The rendering engine 38 is then configured to convert each group of geometric primitive(s) into a respective set of pixel(s), i.e. to convert the vector image portion corresponding to the group of geometric primitive(s) into a matrix image portion corresponding to said set of pixel(s). This conversion performed by the rendering engine 38 is also known as rasterization, or also matrixization.
As a complementary option, the reserved storage space 40 comprises N distinct storage zones 46, each zone 46 being able to store a respective set 42 of descriptor(s) 44, the N storage zones 46 being separated to one another.
According to this complementary option, the sequencer 28 is further configured to process, zone 46 by zone 46, the descriptors 44 stored in the reserved storage space 40.
Each descriptor 44 comprises one or more information items chosen from the group consisting of: an identifier of a graphic context; an identifier of a graphic surface; maximum execution time; and an identifier of a command and execution stack.
The term ‘graphical context’, also known as graphical execution context, refers to a collection of states parameterizing the operation of the graphic creation chain, such as, for example, definitions of laws of geometric transformation, values of outline/drawing colours, or erasure values, or also texture identifications to be applied.
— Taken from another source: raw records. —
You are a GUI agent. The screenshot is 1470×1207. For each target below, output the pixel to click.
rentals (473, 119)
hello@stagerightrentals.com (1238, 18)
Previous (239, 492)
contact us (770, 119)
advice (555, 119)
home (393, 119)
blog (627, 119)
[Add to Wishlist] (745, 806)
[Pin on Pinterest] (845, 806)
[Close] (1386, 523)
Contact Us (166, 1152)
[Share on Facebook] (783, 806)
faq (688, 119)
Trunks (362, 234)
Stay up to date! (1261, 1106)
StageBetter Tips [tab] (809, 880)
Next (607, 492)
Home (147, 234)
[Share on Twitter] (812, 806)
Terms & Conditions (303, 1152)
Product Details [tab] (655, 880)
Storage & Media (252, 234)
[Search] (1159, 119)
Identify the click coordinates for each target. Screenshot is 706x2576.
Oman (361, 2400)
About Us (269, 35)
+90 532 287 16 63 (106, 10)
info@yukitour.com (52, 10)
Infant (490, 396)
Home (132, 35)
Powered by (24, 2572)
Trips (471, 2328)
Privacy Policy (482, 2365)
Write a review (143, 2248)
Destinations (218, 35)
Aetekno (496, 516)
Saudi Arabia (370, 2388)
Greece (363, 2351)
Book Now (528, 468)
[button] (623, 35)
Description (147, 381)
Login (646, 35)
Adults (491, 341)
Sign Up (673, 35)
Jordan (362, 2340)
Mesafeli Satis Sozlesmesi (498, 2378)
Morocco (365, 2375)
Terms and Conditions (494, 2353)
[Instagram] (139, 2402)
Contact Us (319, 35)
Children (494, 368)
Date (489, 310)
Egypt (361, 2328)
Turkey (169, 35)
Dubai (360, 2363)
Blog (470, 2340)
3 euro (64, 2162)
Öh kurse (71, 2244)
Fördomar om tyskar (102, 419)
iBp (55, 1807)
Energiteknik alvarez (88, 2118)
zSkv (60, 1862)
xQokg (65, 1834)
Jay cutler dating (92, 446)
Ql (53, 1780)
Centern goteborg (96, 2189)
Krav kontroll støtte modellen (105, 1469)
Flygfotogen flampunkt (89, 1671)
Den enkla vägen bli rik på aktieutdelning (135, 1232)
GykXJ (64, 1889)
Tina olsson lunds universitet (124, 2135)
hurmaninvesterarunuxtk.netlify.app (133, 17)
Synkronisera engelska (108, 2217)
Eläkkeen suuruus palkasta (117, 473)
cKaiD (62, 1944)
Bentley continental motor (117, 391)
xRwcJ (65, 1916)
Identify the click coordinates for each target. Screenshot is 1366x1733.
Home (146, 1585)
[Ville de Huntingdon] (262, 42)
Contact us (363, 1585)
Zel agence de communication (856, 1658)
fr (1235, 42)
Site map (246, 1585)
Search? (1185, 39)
The person skilled in the art will thus understand that the graphical execution context corresponds, for example, to the “Rendering Context”, defined in the EGL standard, in particular in the document entitled “OpenGL® ES Native Platform Graphics Interface”, version 1.1. 2 Nov. 2004 and subsequent versions.
The term ‘graphic surface’ refers to a space for storing pixels, whether or not intended for display, wherein the graphic creation chain performs a drawing operation. The skilled person will then understand that the graphic surface corresponds, for example, to the “Drawing Surface”, also defined in the aforementioned EGL standard.
As a complementary option, each storage zone 46 comprises one or more distinct storage sectors 48, each sector 48 being capable of storing a respective subset 50 of descriptor(s) 44 for a respective software application adapted to be executed by the core. C1, . . . , CN associated with said storage zone 46, the one or more storage sectors 48 being separated to one another.
According to this complementary option, the sequencer 28 is preferably further configured to process, sector 48 by sector 48, the descriptors 44 stored in a respective storage zone 46.
In the example of
The skilled person will then understand that the descriptors 44 are preferably distributed first by core C1, . . . , CN, and then by partition P1, . . . , PN each being executed respectively on a corresponding core C1, . . . , CN.
In order to transpose to the management of cores, the concept of system partition defined in ARP4754 [Aerospace Recommended Practice 4754, SAE], November 1996 and subsequent versions, where the software applications implement a partition management process, as described by the ARINC 653 P1-5 (Avionics Application Software Standard Interface part 1: required services, Issue 5, September 2019), partition of one, or for one, corresponding core C1, . . . , CN, implies that a part of the resources associated with said corresponding core C1, . . . , CN, and each partition is generally associated with the execution of one or more respective software applications, preferably with the execution of a single respective software application. In other words, a respective partition P1, . . . , P5 is preferably allocated to each respective software application to be executed by the corresponding core C1, . . . , CN.
As a complementary option, a maximum time interval is associated with each storage sector 48. According to this complementary option, the sequencer 28 is further configured to, when the maximum time interval is reached, interrupt the processing of the one or more descriptor(s) 44 for a current sector 48 and to proceed to the processing of the one or more descriptor(s) 44 for a subsequent sector 48.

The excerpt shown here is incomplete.